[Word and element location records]

★ ★ ★ ★ ★

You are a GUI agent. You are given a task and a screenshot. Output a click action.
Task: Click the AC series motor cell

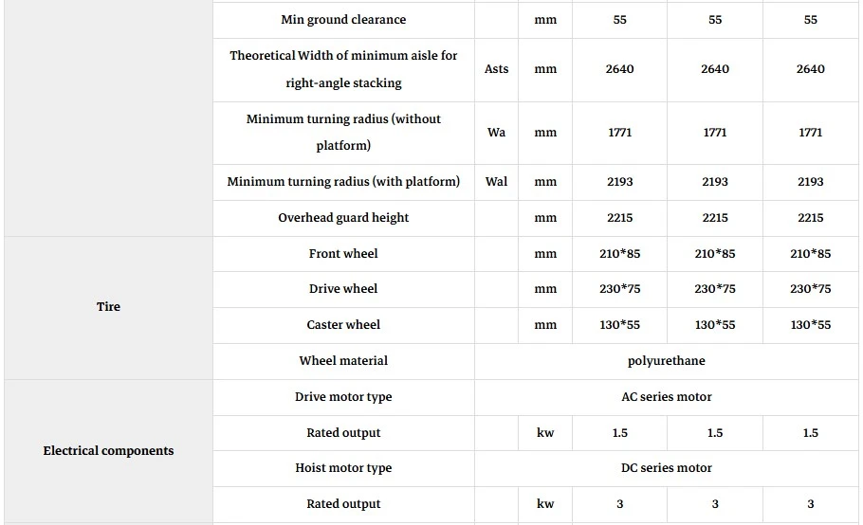point(667,397)
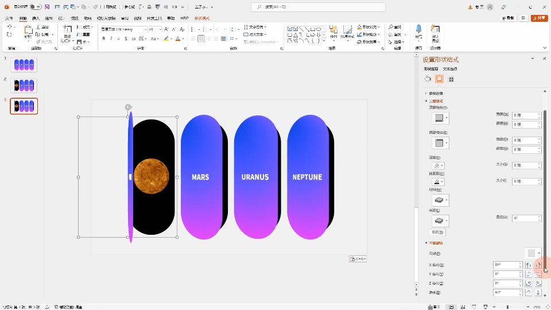Viewport: 551px width, 310px height.
Task: Click the Share button
Action: tap(539, 18)
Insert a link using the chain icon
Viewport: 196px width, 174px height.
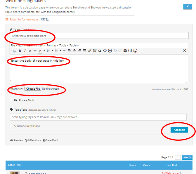point(90,51)
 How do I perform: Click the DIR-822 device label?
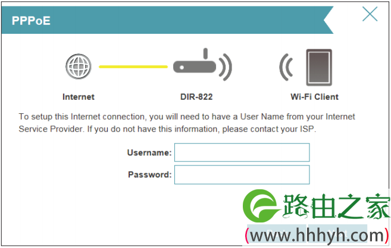pyautogui.click(x=196, y=97)
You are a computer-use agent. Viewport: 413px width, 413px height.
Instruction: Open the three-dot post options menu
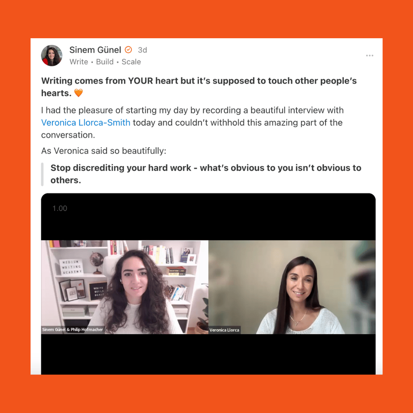coord(369,55)
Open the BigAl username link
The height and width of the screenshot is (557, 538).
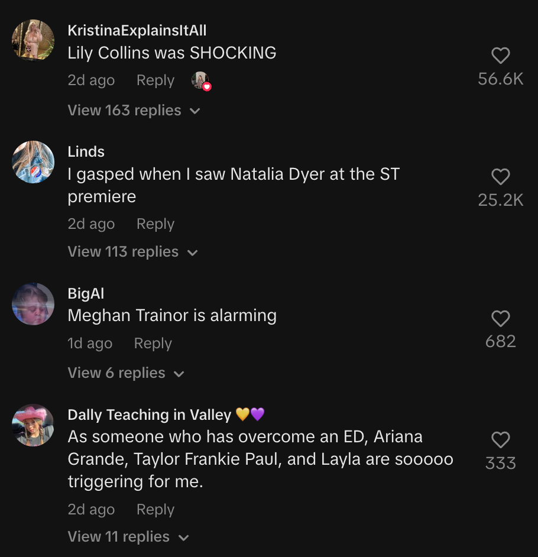click(86, 294)
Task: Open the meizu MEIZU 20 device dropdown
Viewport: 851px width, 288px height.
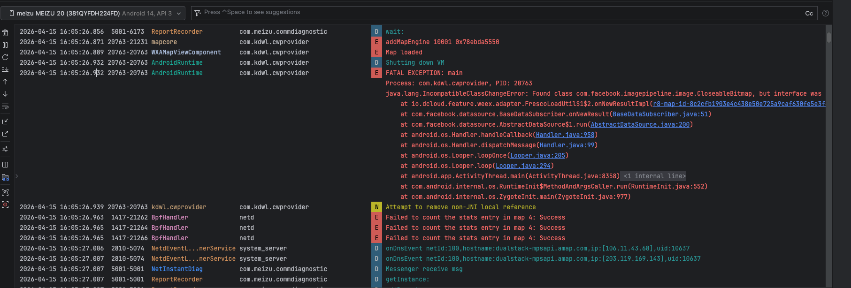Action: [93, 13]
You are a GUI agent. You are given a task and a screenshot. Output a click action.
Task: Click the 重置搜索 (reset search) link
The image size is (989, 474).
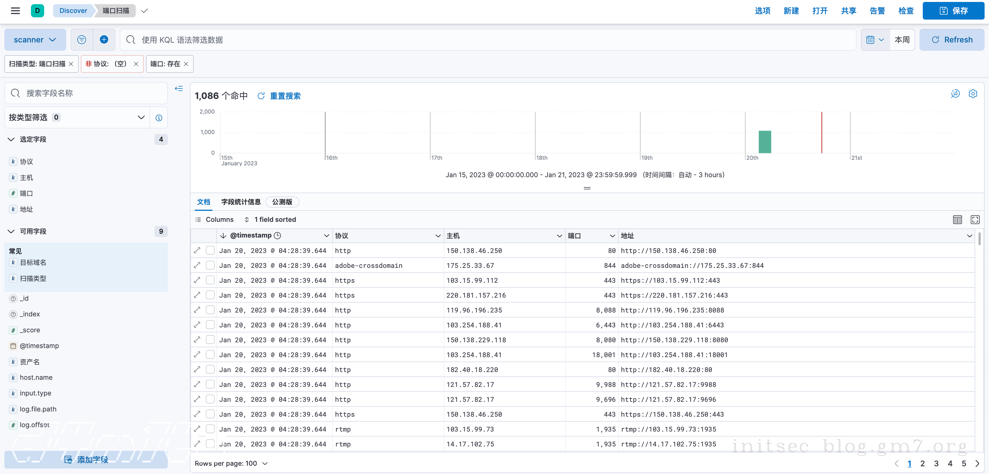285,96
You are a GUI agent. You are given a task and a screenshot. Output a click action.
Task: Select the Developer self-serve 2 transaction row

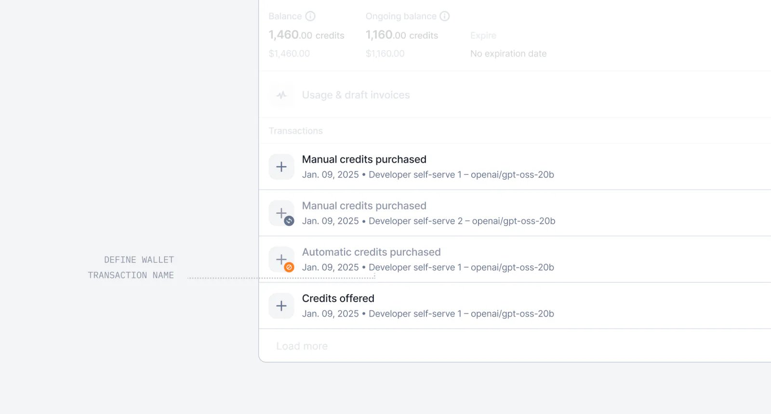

★ ★ ★ ★ ★

Reproduce the records above with every instance of "GUI agent" switched to "interface agent" and everything else left unchanged. Omit the pictures from your answer.

## ANSWER BELOW
You are a interface agent. You are given a task and a screenshot. Output a click action.
Task: Click the AC series motor cell

point(667,397)
Viewport: 551px width, 310px height.
Task: Click the Share button
Action: tap(539, 18)
Insert a link using the chain icon
Viewport: 196px width, 174px height.
point(90,51)
 How do I perform: Click the DIR-822 device label?
pyautogui.click(x=196, y=97)
You are a computer-use agent. Viewport: 413px width, 413px height.
Instruction: Open the three-dot post options menu
coord(369,55)
Open the BigAl username link
The height and width of the screenshot is (557, 538).
click(86, 294)
Task: Open the meizu MEIZU 20 device dropdown
Viewport: 851px width, 288px height.
Action: [93, 13]
You are a interface agent. You are given a task and a screenshot. Output a click action.
Task: Click the 重置搜索 (reset search) link
The image size is (989, 474).
285,96
You are a interface agent. You are given a task and a screenshot. Output a click action.
Task: Select the Developer self-serve 2 transaction row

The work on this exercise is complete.